What the task asks.
Write what comes next in the blog post below on toilets in the Regency period, picking up right after its last line.

Wednesday, February 15, 2017

Toilets, Or the Lack Thereof

Articles like this one make me glad to live in the here and now. From Regina Jeffers:
But what excuse could a Regency guest have for excusing himself or herself during a supper party? Would he or she say they were going to “freshen up”? What would a man say, and where did he go? Believe it or not, some sources say the men never left the dining room but relieved themselves behind a screen in the same room. I do not know about you, but the thought of sitting at a table and listening to someone urinate behind a screen while I attempted to eat my meal (and not counting the obvious smell) would be a real turn off for me, but I am realistic enough to understand the necessity of such crude designs in the Regency period. If any one seriously had the need to leave the table for personal reasons, a footman would be sent to escort them to the proper facility. 

Ladies did not want to draw attention to themselves leaving the table to go to the toilet. I think most waited until the ladies left the room so the men could enjoy their drink and smoking and then went. The men often used the pot  in the room, so we have heard, as soon as the ladies left. I have often heard that women ate and drank very little at balls and social functions because they could not easily discover a means to relieve themselves at these events that lasted for hours on end. (Read more.)

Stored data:
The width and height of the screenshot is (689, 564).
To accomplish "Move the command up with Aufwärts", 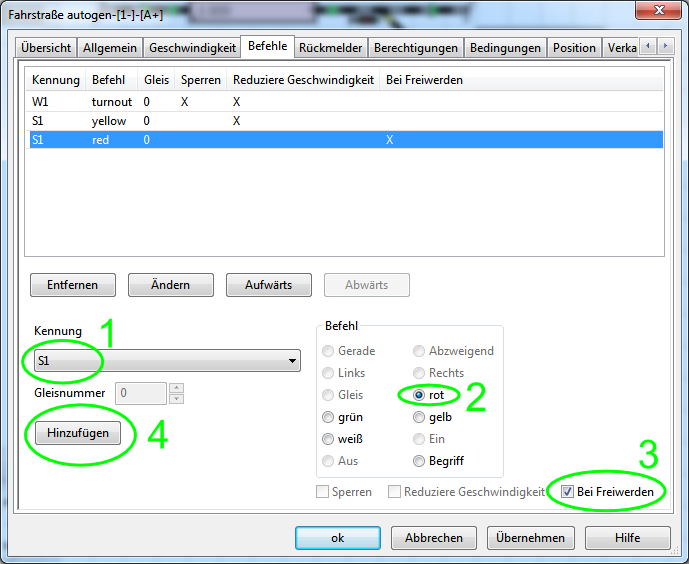I will (268, 285).
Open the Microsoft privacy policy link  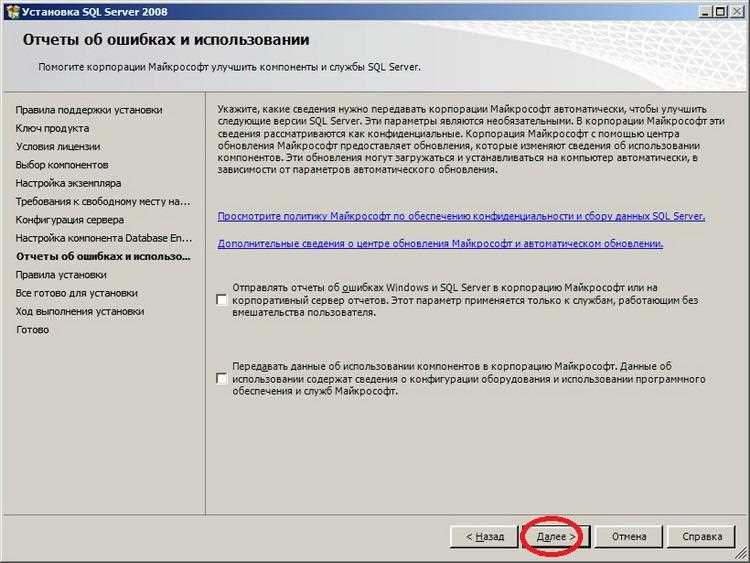point(461,216)
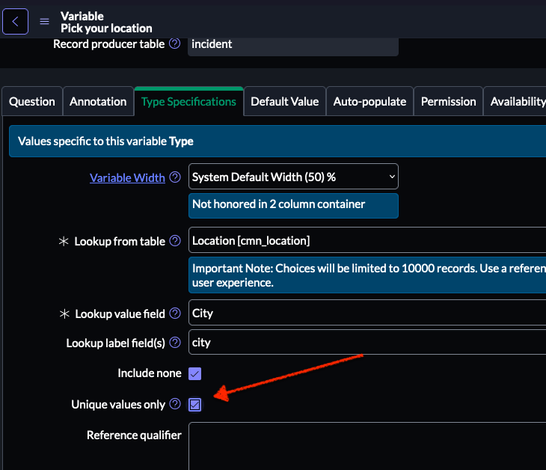Toggle the Unique values only checkbox
Screen dimensions: 546x470
[x=195, y=405]
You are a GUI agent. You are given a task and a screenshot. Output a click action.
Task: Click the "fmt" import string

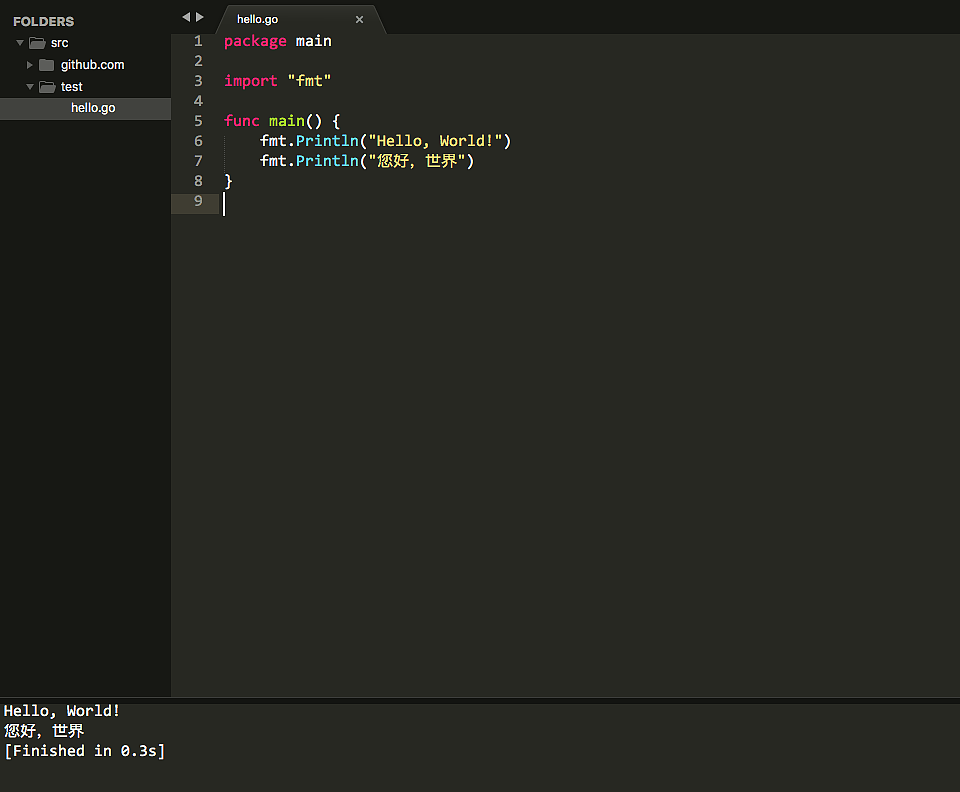click(309, 81)
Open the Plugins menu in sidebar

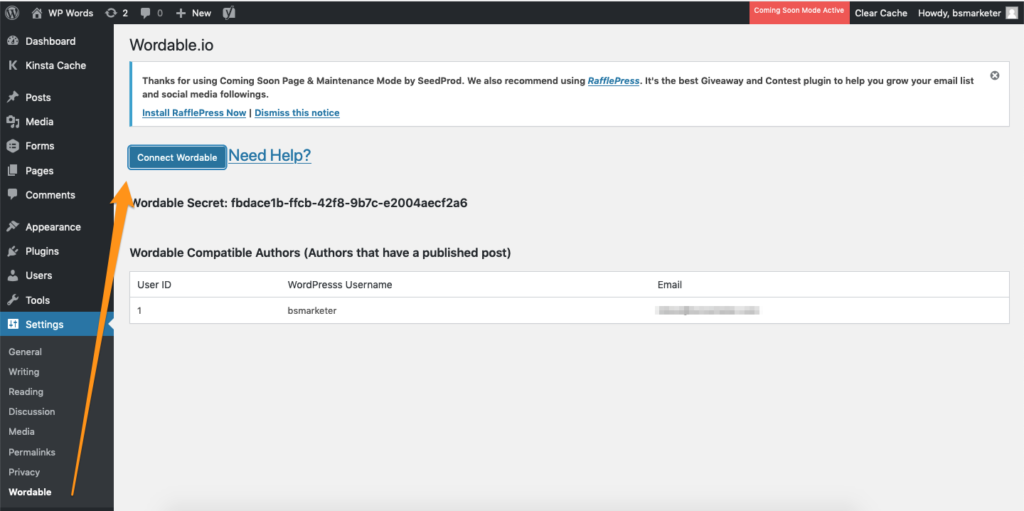coord(42,251)
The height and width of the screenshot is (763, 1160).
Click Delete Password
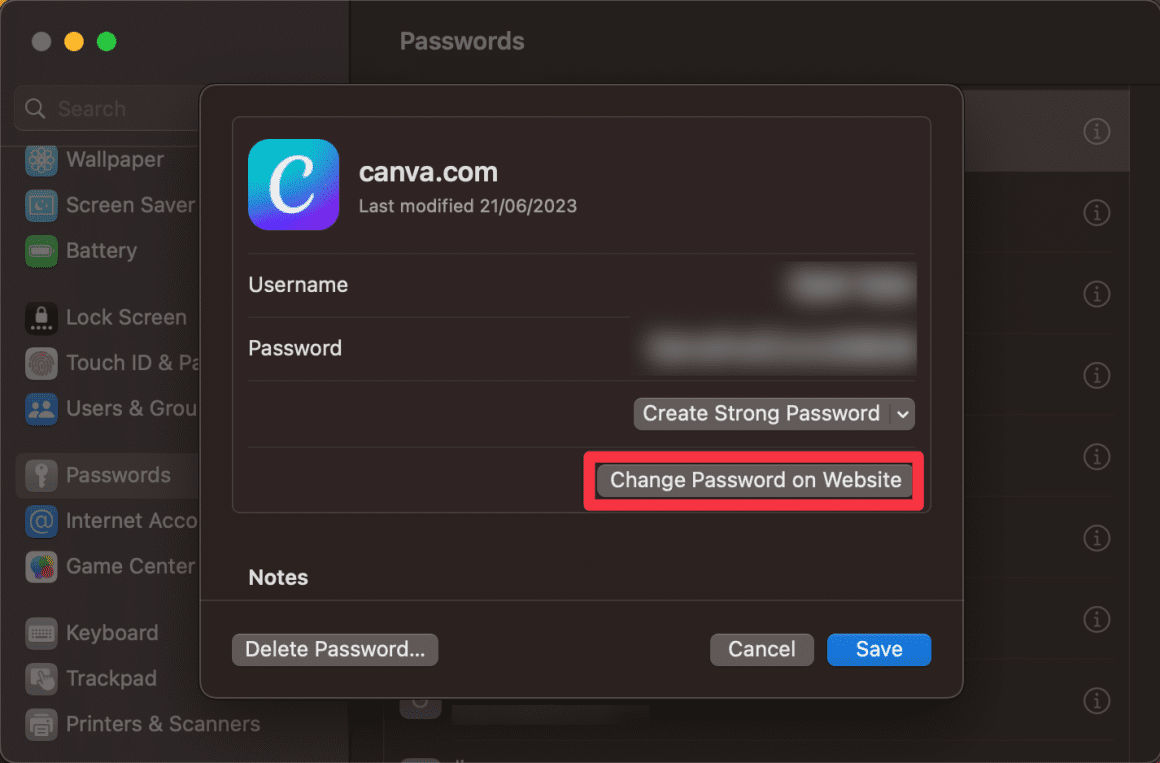pos(334,649)
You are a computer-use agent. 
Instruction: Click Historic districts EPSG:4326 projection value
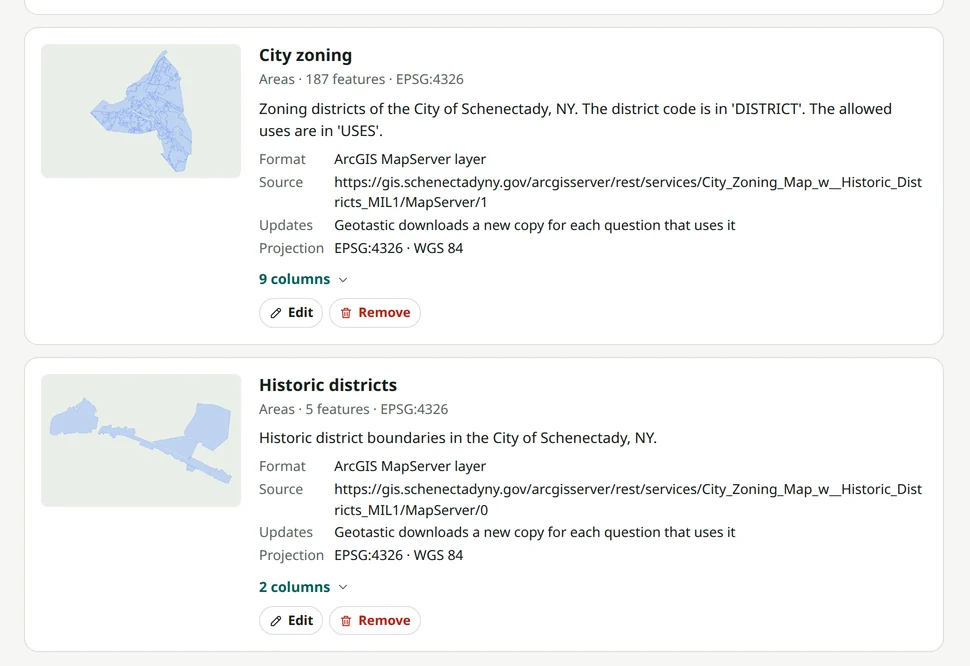(398, 555)
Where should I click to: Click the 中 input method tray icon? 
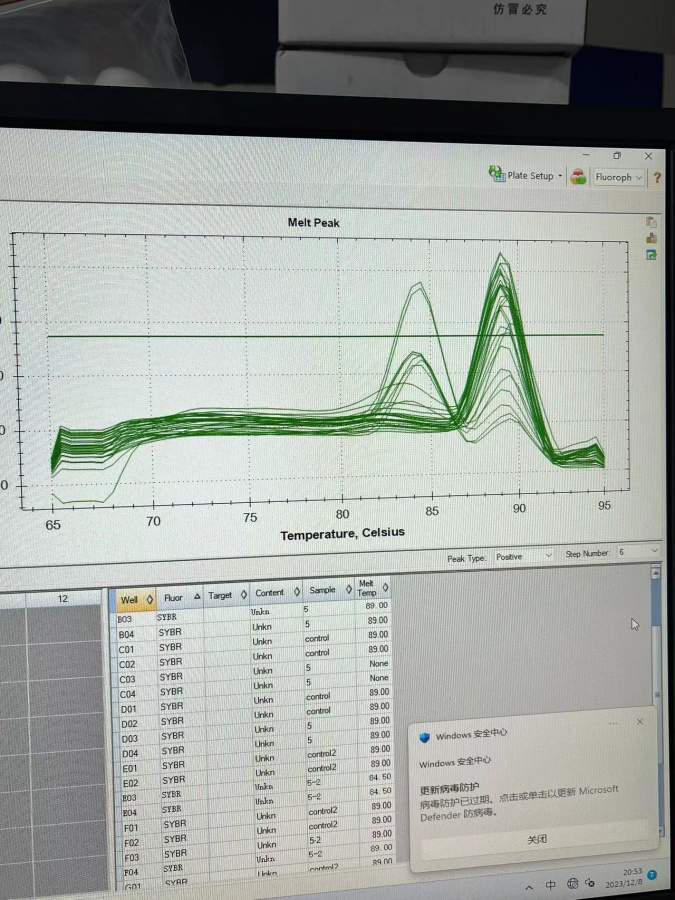(551, 885)
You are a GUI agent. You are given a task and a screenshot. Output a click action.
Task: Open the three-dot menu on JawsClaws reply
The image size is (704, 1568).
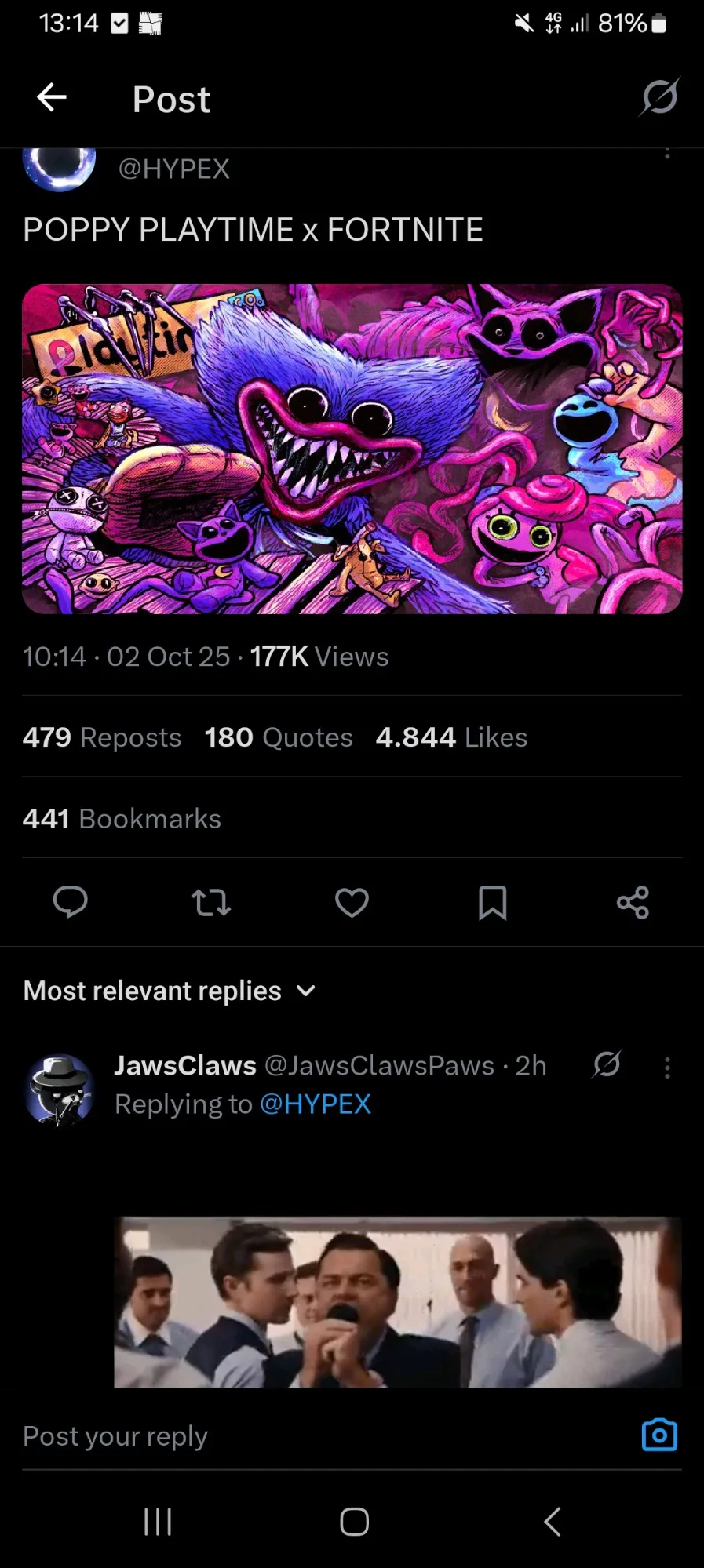[667, 1067]
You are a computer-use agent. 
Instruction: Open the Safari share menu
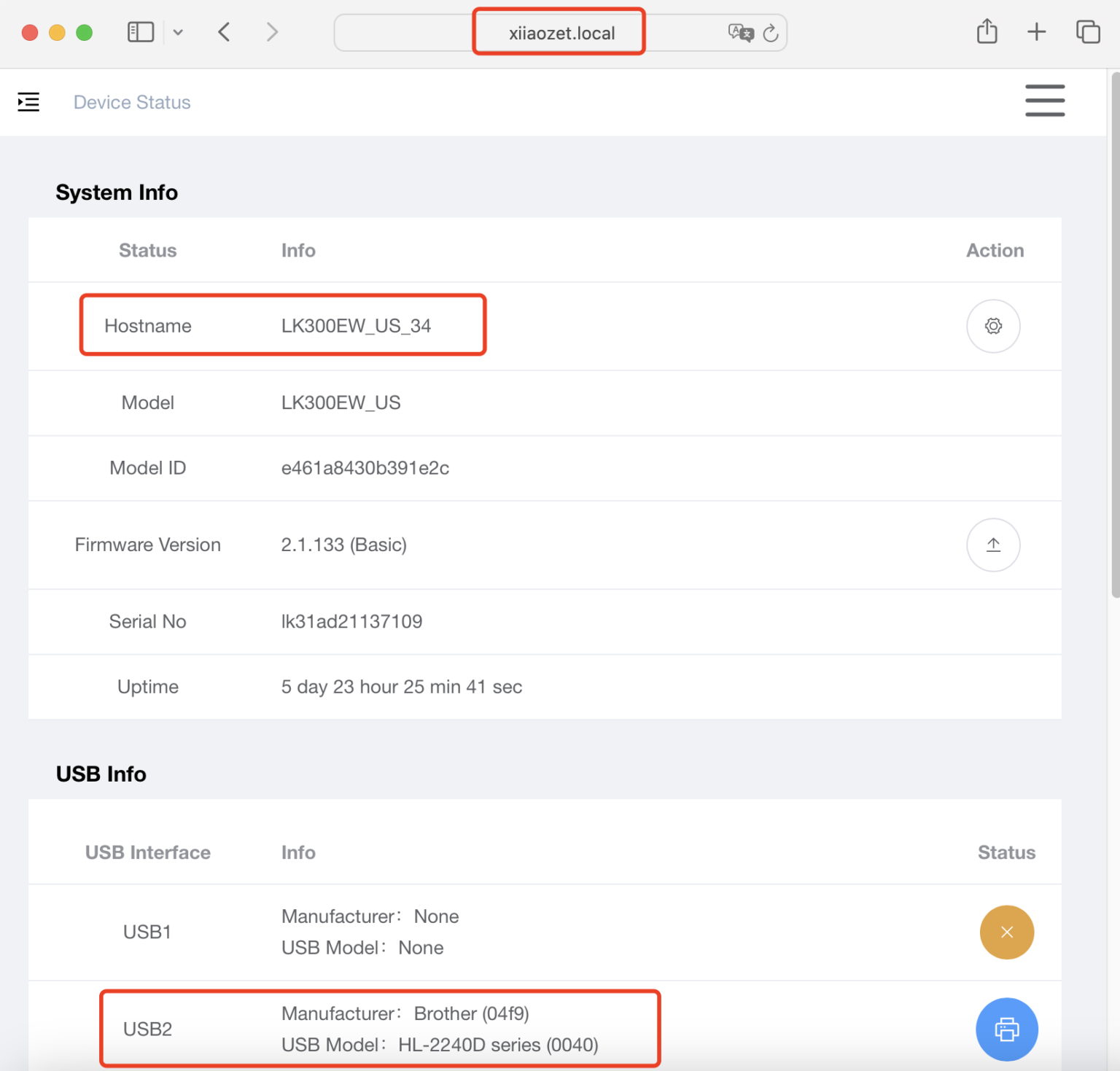(x=987, y=31)
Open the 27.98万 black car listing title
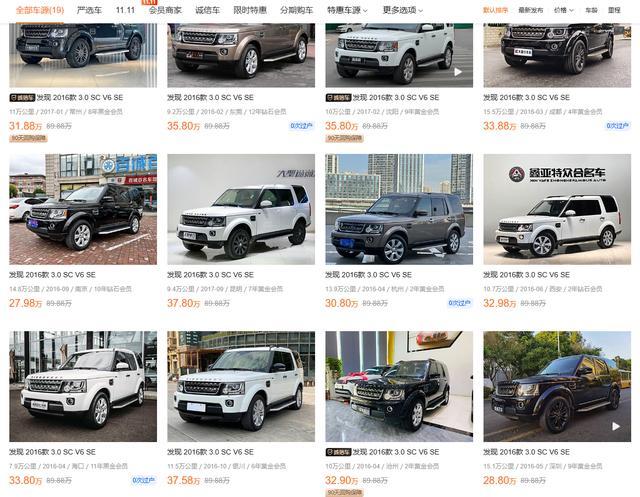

Result for this task.
1 comment:

The North Coast said...

I daily count my blessings for living in this stupendous time, and never forget how anomalous its material comfort and abundance are, both in history and at the present. Cheap mass-produced indoor plumbing is at the top of my list of things for which I'm grateful, followed closely by clean, potable municipal water on tap, relatively cheap central heating, an abundance of tasty food and incredible variety thereof, vaccines, pasteurization, cheap clothing, rapid transportation, and nearly free access to the body of the world's accumulated knowledge.

I thank the brilliant minds and benevolent souls of all the ages past for making the discoveries that built that knowledge, and preserving it for we who are the beneficiaries. We have so much to thank all of them for.